Audio Processing Pipeline

The application utilizes the Web Audio API for real-time audio analysis:

  1. Input Stage: Audio file loading (<input type="file">) or microphone capture (getUserMedia).
  2. Analysis Stage: FFT analysis using AnalyserNode with a 512-point FFT size.
  3. Feature Extraction: On each animation frame, a suite of audio features are computed from the raw frequency and time-domain data.
  4. GPU Mapping: The extracted features are passed as uniforms to the active fragment shader program.

Shader Environment

  • Core: WebGL 1.0 and WebGL 2.0. The application will attempt to initialize a WebGL 2.0 context and gracefully fall back to WebGL 1.0 if it's unavailable.
  • Language: GLSL ES 1.00 and GLSL ES 3.00.
  • Rendering: A full-screen quad is rendered every frame, with the fragment shader determining the color of each pixel based on the audio-derived uniforms.

Shader Creation Guide

For a detailed guide on how to create shaders for this platform, including tips, tricks, and best practices, please see our Shader Creation Guide.
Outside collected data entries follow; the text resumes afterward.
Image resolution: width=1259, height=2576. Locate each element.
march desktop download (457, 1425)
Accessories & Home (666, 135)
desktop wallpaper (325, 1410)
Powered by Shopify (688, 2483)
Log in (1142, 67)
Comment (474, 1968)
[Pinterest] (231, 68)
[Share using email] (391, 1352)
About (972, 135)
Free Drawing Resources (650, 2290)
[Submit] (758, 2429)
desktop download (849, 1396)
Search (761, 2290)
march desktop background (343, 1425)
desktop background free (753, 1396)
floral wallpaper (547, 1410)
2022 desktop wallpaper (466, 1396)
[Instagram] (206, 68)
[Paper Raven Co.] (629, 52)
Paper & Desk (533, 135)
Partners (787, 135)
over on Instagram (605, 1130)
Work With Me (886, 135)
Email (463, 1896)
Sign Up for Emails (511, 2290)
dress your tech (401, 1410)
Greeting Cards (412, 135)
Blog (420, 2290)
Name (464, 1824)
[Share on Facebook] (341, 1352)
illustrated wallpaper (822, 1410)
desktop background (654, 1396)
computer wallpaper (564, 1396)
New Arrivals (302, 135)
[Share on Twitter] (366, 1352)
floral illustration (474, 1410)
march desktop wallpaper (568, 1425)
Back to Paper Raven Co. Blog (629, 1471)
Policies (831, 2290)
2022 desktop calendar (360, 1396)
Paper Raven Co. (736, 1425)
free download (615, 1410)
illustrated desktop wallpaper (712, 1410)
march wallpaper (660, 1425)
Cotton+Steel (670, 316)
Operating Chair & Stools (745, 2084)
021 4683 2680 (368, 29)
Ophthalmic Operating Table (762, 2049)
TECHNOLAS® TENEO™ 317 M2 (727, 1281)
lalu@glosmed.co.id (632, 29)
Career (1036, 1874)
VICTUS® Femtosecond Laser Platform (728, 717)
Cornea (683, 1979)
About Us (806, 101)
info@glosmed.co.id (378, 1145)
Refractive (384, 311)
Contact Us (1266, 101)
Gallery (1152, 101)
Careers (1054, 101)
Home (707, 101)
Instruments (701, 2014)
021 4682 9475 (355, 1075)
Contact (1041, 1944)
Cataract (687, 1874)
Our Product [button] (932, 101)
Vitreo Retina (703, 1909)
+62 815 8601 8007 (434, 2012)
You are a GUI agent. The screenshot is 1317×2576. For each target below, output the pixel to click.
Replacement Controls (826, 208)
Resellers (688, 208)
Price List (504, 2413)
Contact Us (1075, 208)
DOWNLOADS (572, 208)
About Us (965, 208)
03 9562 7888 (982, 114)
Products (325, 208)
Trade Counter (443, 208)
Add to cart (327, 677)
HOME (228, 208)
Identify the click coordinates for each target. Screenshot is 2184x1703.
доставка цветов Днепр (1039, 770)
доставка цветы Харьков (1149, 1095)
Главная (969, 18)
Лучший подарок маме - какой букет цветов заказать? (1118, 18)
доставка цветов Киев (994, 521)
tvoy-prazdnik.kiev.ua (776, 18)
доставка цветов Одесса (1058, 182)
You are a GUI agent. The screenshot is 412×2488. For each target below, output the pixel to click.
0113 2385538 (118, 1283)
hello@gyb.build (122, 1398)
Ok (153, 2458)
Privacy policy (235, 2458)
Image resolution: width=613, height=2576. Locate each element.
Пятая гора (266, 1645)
Implemented Audio Uniforms

Basic Audio Parameters

Uniform Type Range Description
u_time float 0.0+ Application runtime in seconds
u_resolution vec2 Canvas dimensions Screen resolution (width, height) in pixels
u_audioLevel float 0.0-1.0 Root mean square (RMS) amplitude of audio signal

Frequency Domain Analysis

Uniform Type Range Description
u_bassLevel float 0.0-1.0 Low frequency energy (20-250 Hz)
u_trebleLevel float 0.0-1.0 High frequency energy (2-20 kHz)
u_spectralCentroid float 0.0-1.0 Spectral centroid (brightness/timbre measure)
u_frequencyTexture sampler2D 256×1 Complete frequency spectrum as 1D texture

Advanced Audio Features

Uniform Type Range Description
u_energyLevel float 0.0-1.0 Instantaneous energy level (spectral power)
u_beatDetected float 0.0/1.0 Binary beat detection using energy flux analysis
u_onsetDetected float 0.0/1.0 Audio onset detection via spectral flux (detects sharp transient sounds like snares or claps)
u_beatDetected float 0.0 or 1.0 A binary flag that is 1.0 for a single frame when a beat is detected. Ideal for triggering sharp events.
u_beatCount float 0.0+ (New) An integer that increments on every detected beat. Essential for triggering events on specific beat intervals (e.g., every 4th or 8th beat).
u_frequencyTexture sampler2D 256x1 Texture The entire frequency spectrum, available for detailed analysis and visualization.
u_timeDomainTexture sampler2D 512x1 Texture The raw audio waveform data for the current buffer. Essential for oscilloscope effects.
u_backgroundTexture sampler2D Image dimensions The user-loaded background image. Defaults to black if no image is loaded.

Audio Mode Processing

The system implements three specialized processing modes:

  • Normal Mode: Balanced frequency analysis across full spectrum
  • Music Mode: Optimized for bass-treble separation with enhanced beat detection
  • Voice Mode: Mid-range focused (300-3400 Hz) for speech and vocal content

Supported Shader Formats

Fragment Shader Specification

Language: GLSL ES 1.0 (OpenGL ES Shading Language), GLSL ES 3.00. Precision: mediump float recommended for mobile compatibility
Entry Point: void main()
Output: gl_FragColor (vec4)

Required Shader Structure

precision mediump float;

// Standard uniforms (always available)
uniform float u_time;
uniform vec2 u_resolution;

// Audio uniforms (conditional availability)
uniform float u_audioLevel;
uniform float u_bassLevel;
uniform float u_trebleLevel;

void main() {
    vec2 uv = gl_FragCoord.xy / u_resolution.xy;
    // Shader implementation
    gl_FragColor = vec4(color, 1.0);
}

Coordinate System

  • Fragment Coordinates: gl_FragCoord.xy in pixel space
  • Normalized Coordinates: uv = gl_FragCoord.xy / u_resolution.xy (0.0-1.0)
  • Centered Coordinates: (gl_FragCoord.xy - 0.5 * u_resolution.xy) / min(u_resolution.y, u_resolution.x)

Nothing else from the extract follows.